Data to use:
⁂

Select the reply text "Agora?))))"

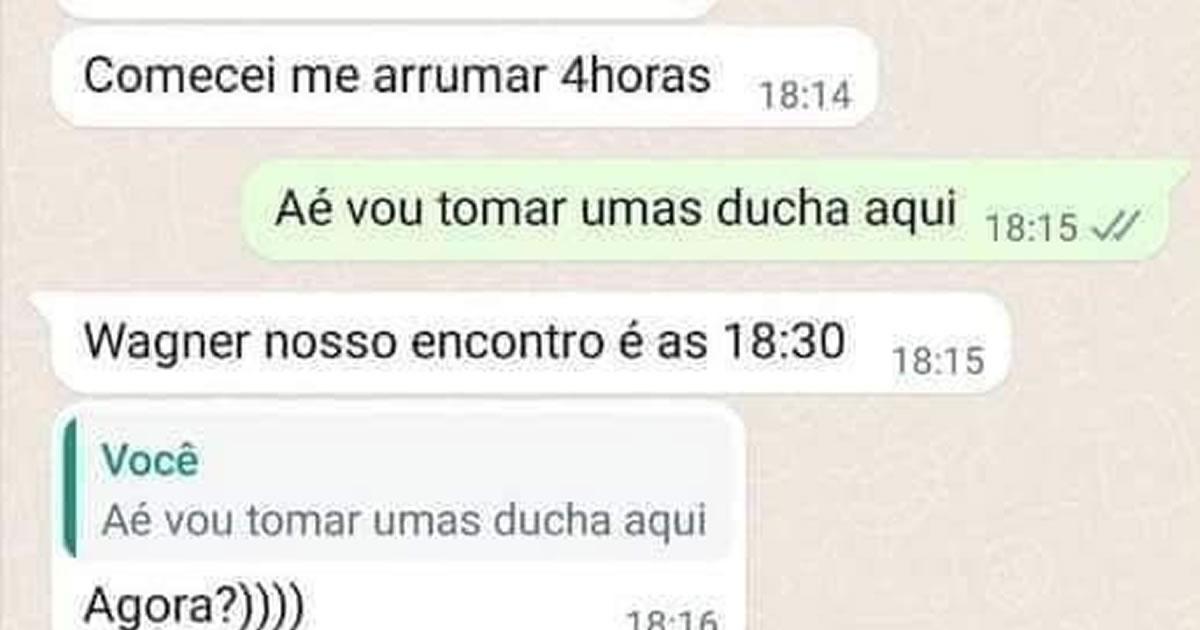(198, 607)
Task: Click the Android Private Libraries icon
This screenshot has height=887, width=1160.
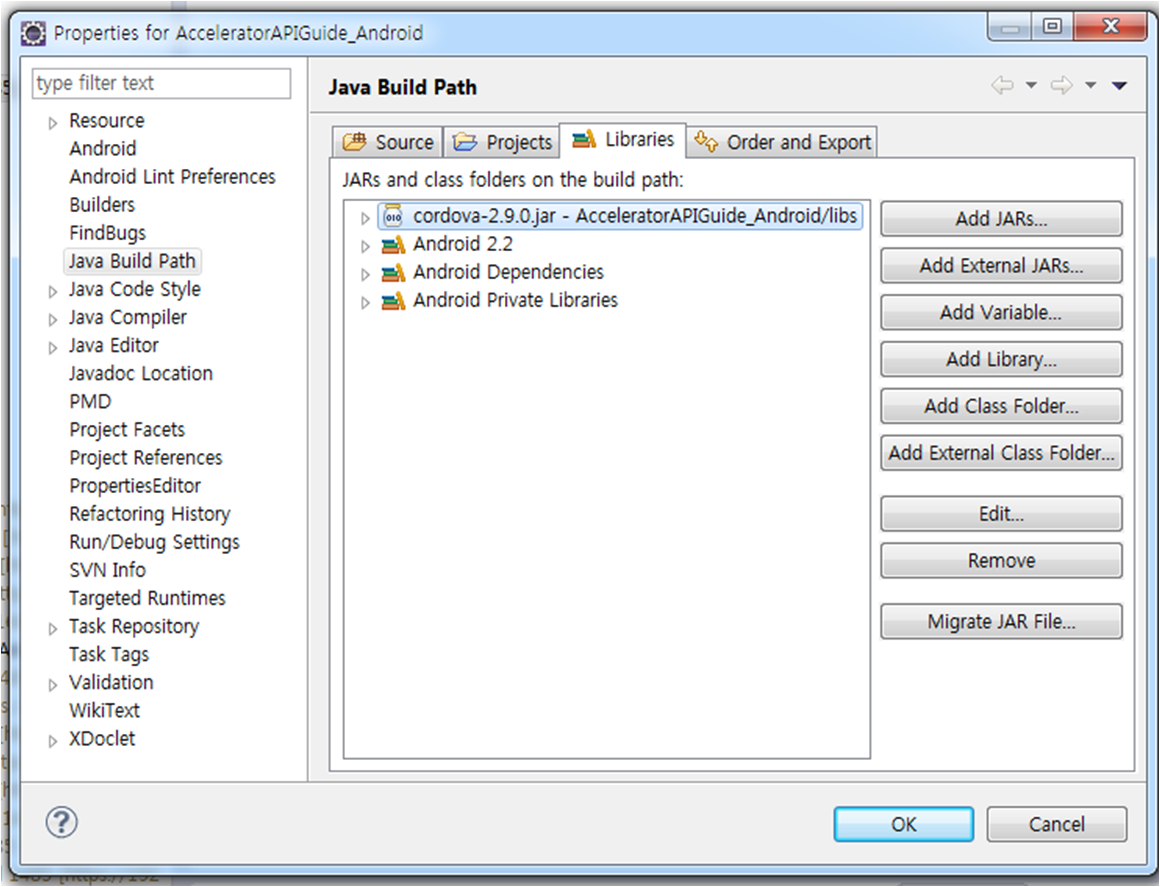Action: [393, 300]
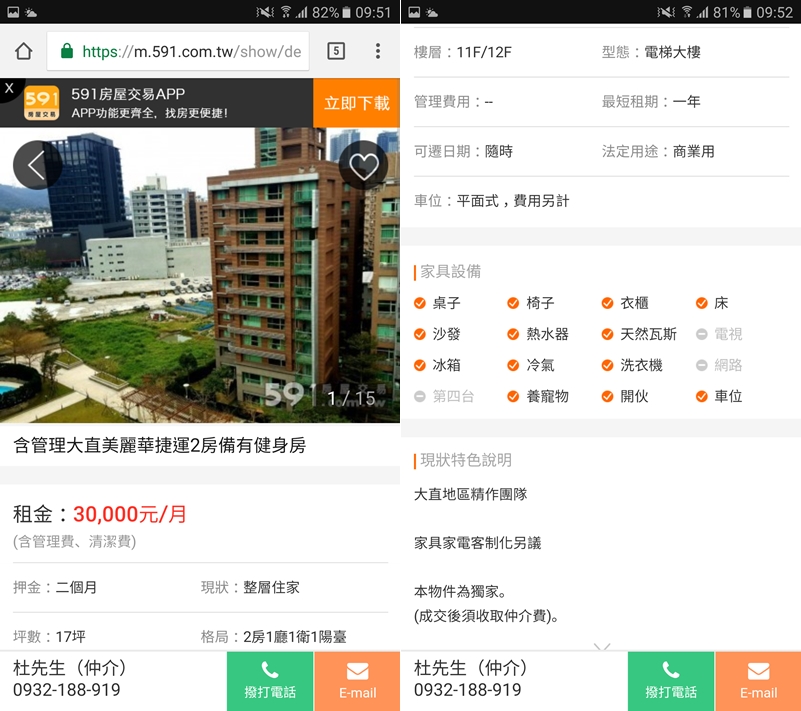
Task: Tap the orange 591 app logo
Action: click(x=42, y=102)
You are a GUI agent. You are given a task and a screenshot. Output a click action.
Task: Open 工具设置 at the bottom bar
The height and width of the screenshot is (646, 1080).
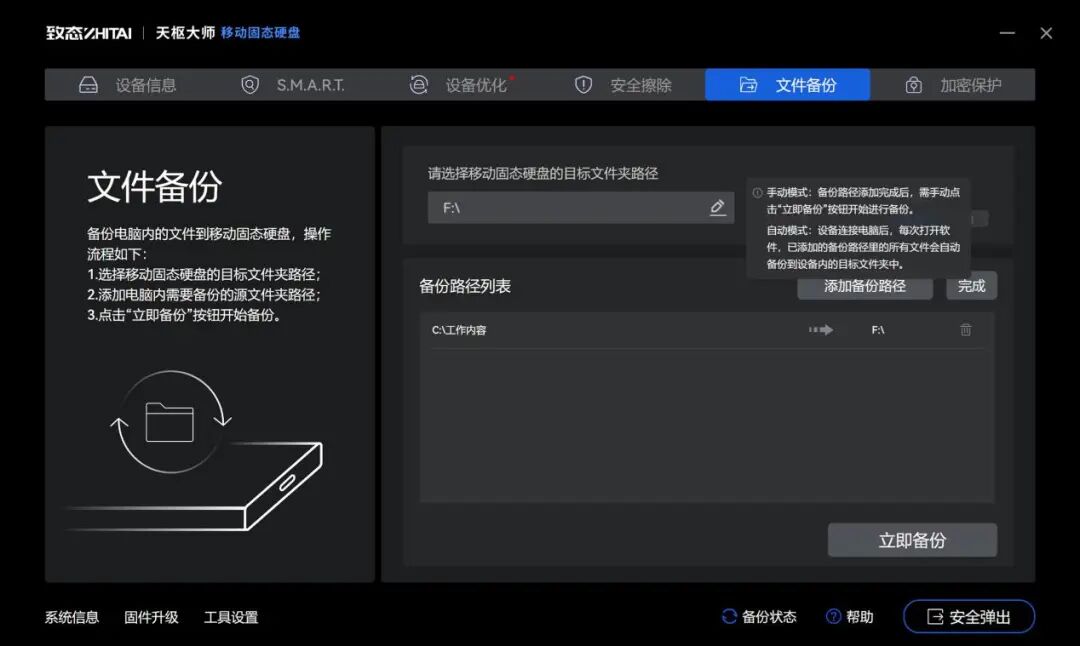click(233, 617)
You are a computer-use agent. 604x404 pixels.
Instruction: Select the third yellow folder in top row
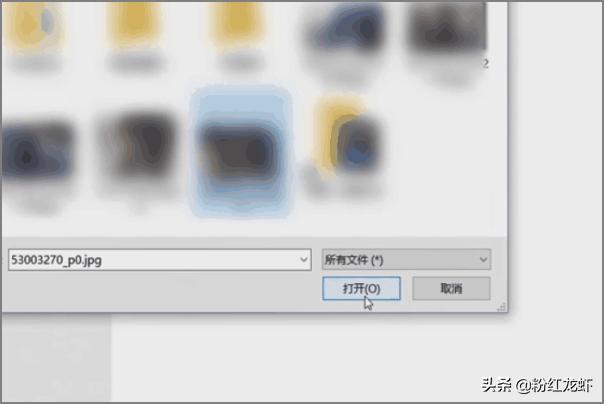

⁂

What is being asked:
Set down all of the entries exactly as they stand, without any image.

Exercise output:
Select the reply text "Agora?))))"

(198, 607)
Task: Click the Android Private Libraries icon
This screenshot has height=887, width=1160.
Action: [393, 300]
Task: Tap the orange 591 app logo
Action: click(x=42, y=102)
You are a GUI agent. You are given a task and a screenshot. Output a click action.
Task: Open 工具设置 at the bottom bar
The height and width of the screenshot is (646, 1080).
click(233, 617)
You are a computer-use agent. 604x404 pixels.
Instruction: Select the third yellow folder in top row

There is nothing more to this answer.